Stored items
========================================================================

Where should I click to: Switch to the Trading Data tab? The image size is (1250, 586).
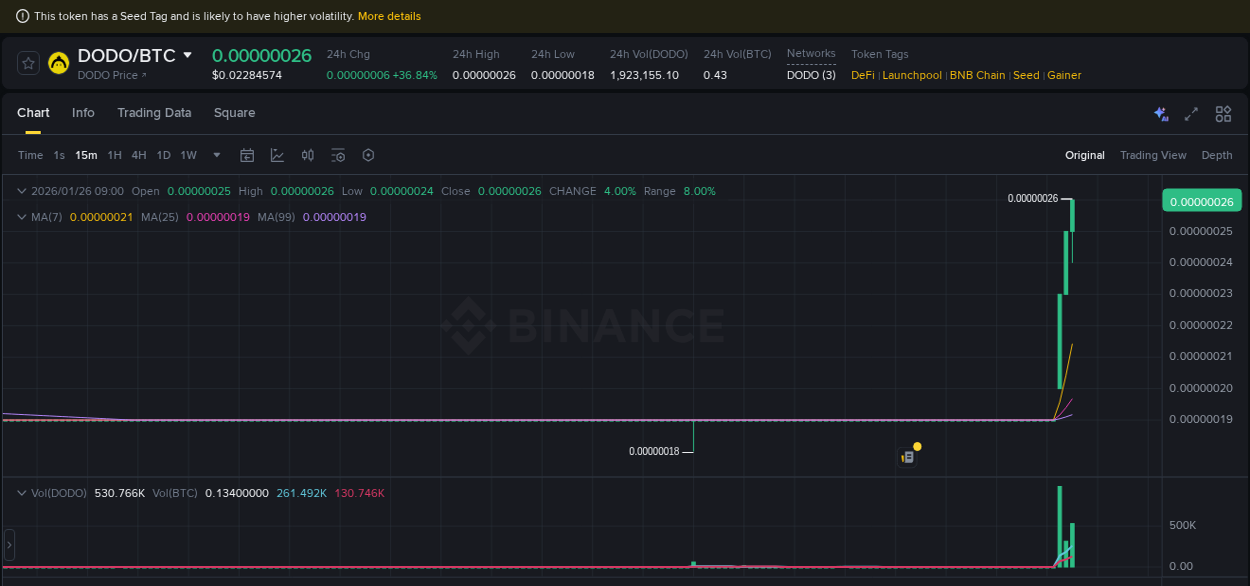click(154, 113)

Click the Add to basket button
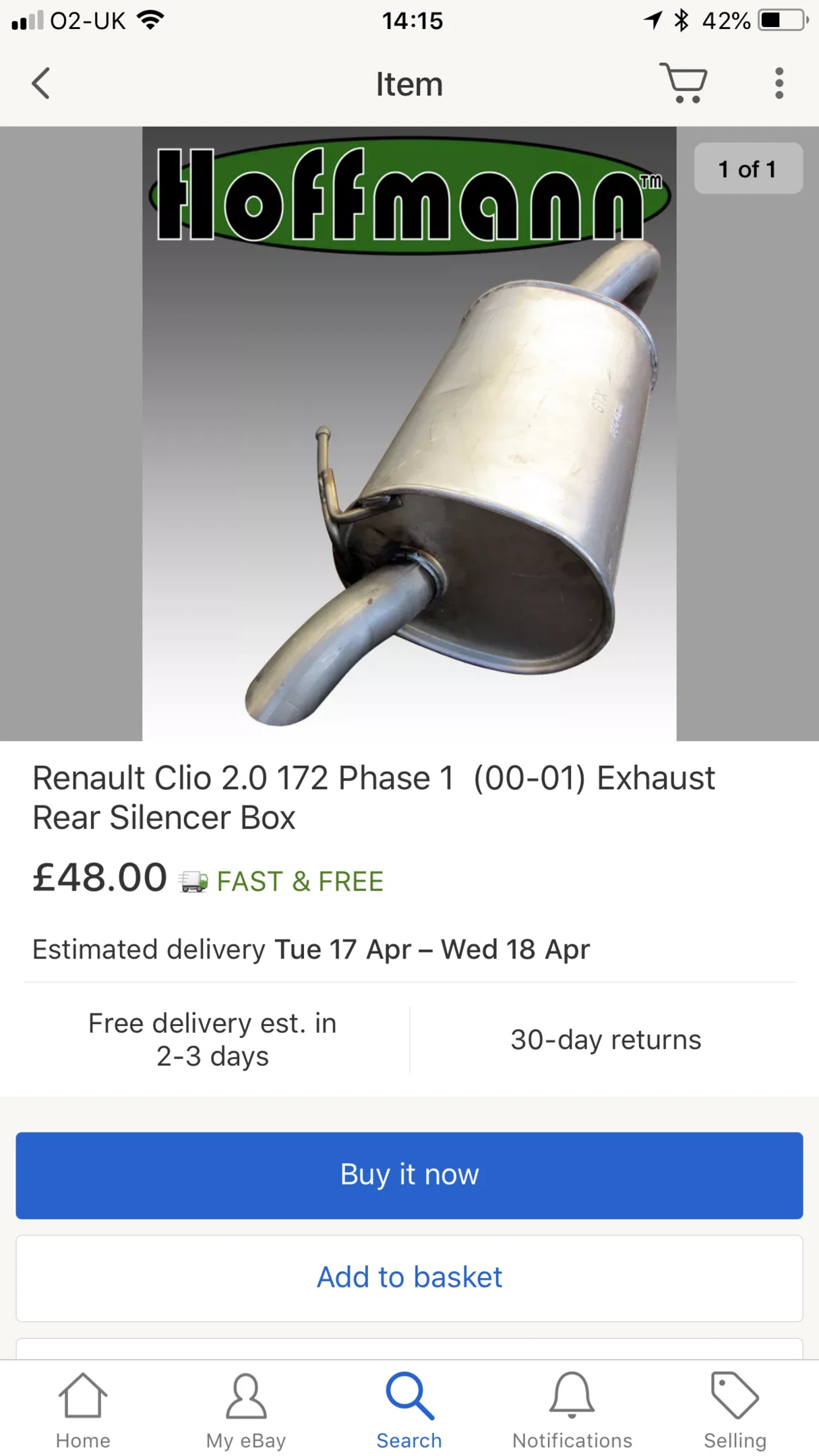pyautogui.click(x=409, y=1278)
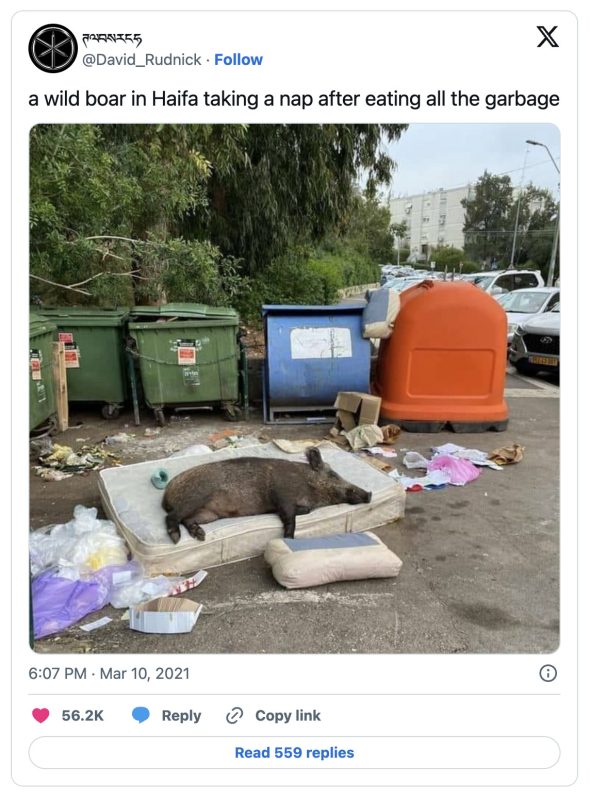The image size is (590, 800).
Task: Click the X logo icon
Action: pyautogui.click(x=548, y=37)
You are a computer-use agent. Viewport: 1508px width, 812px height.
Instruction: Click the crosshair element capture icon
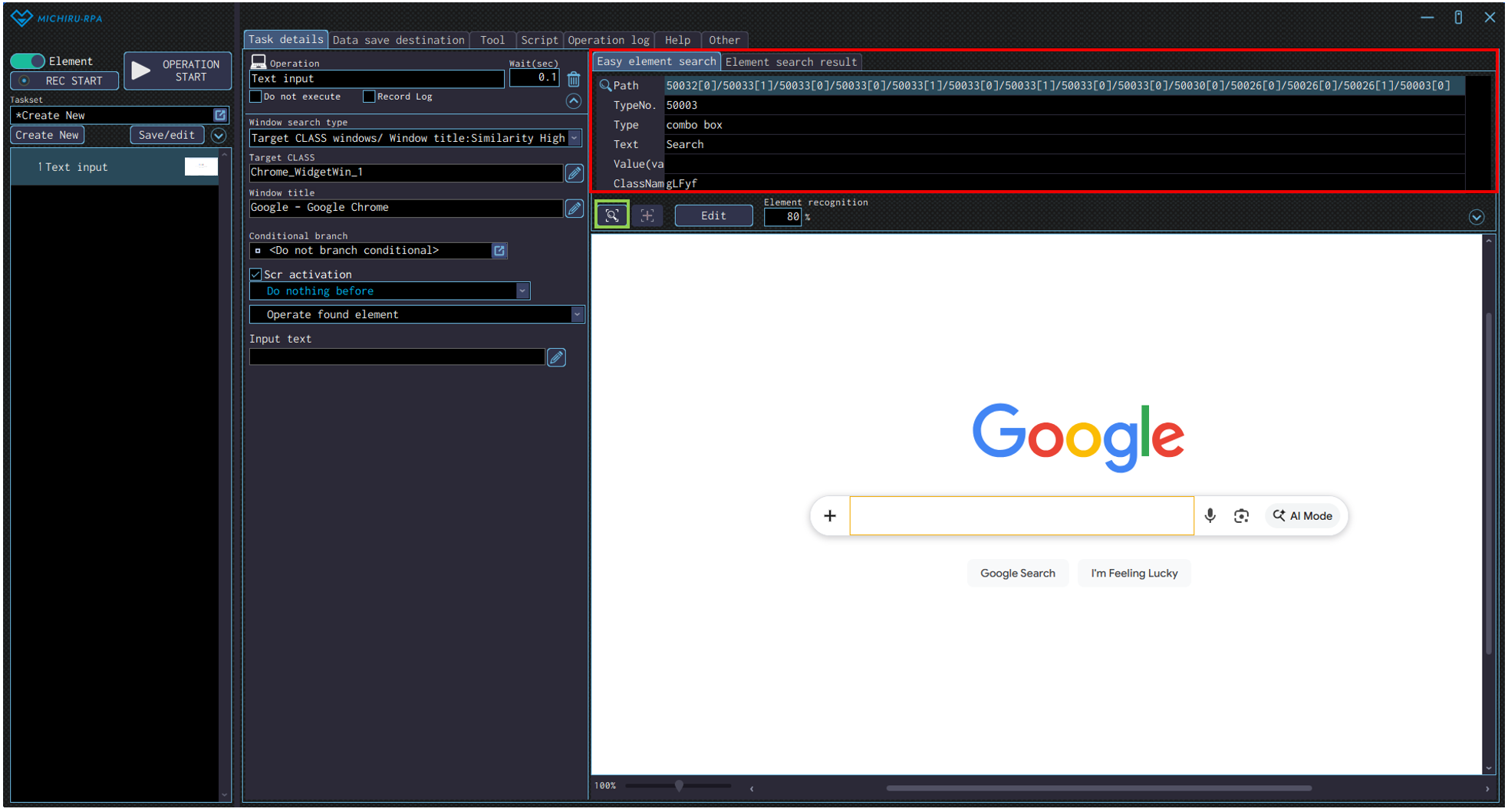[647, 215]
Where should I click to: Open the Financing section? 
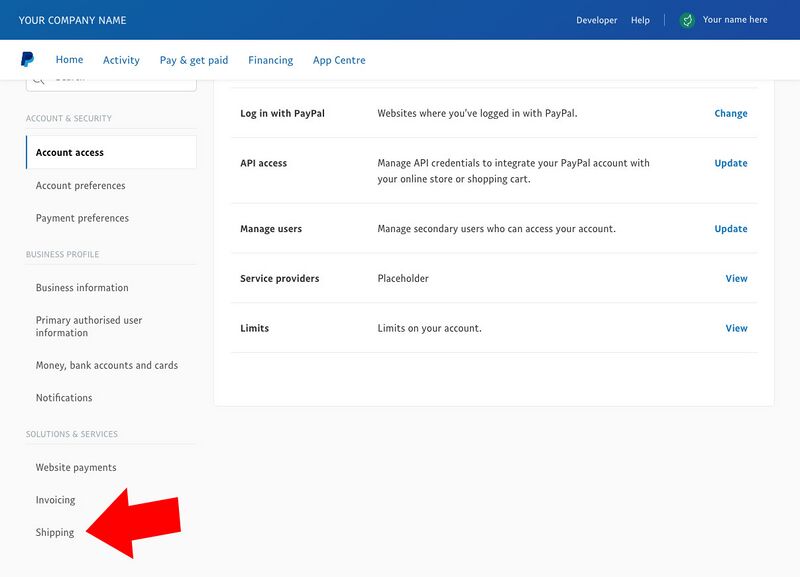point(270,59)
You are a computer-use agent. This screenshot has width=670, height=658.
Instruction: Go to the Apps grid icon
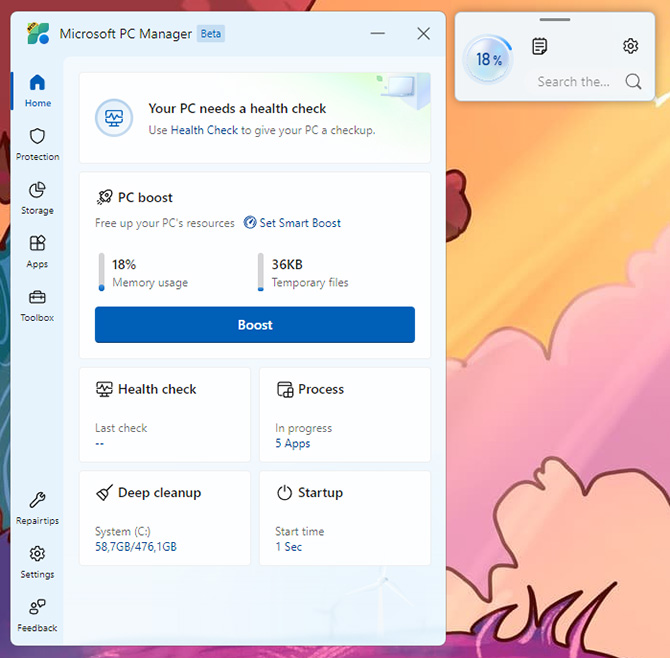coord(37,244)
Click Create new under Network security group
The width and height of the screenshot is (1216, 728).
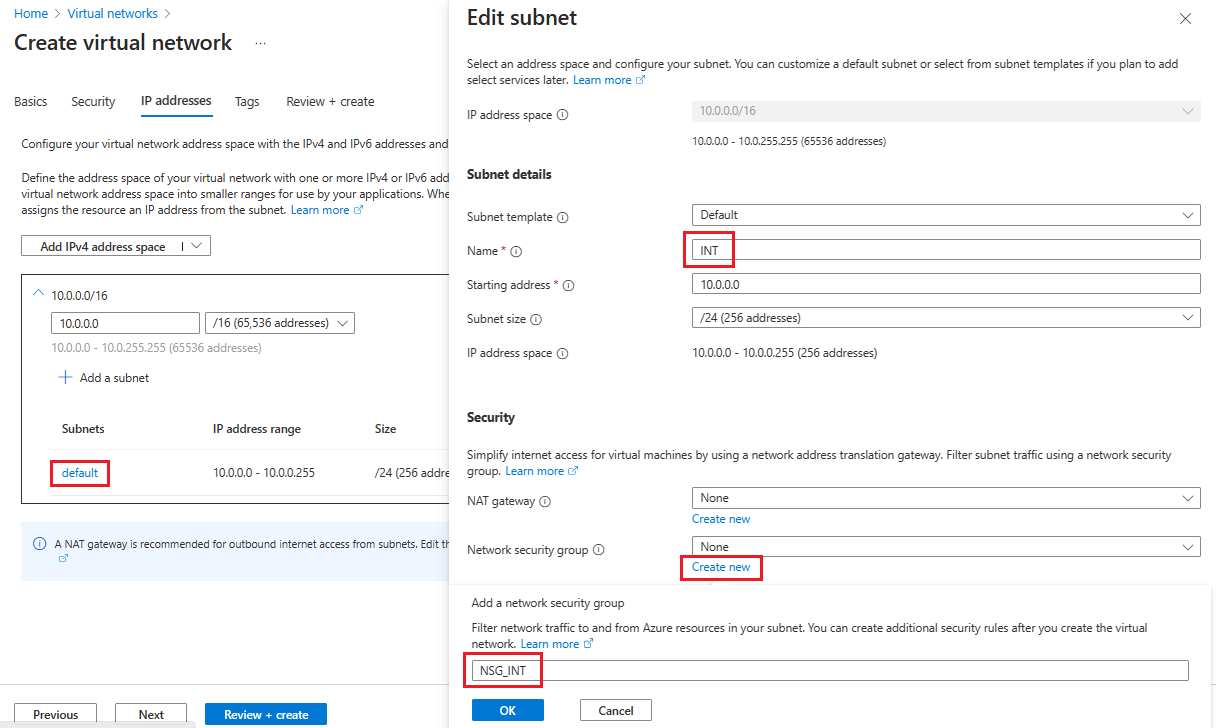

========================================================================

DESCRIPTION OF THE TASK: The records above are to be copied exactly, with no pictures carried over.

WRITTEN ANSWER:
Where should I click to: Switch to the Trading Data tab? The image size is (1250, 586).
click(154, 113)

Click the Add to basket button
pyautogui.click(x=409, y=1278)
The image size is (590, 800).
Task: Click the X logo icon
Action: pyautogui.click(x=548, y=37)
You are a computer-use agent. Viewport: 1508px width, 812px height.
Instruction: Click the crosshair element capture icon
[647, 215]
Where should I click to: Open the Financing section? 
point(270,59)
You are a computer-use agent. This screenshot has width=670, height=658.
Instruction: Go to the Apps grid icon
coord(37,244)
Click Create new under Network security group
The width and height of the screenshot is (1216, 728).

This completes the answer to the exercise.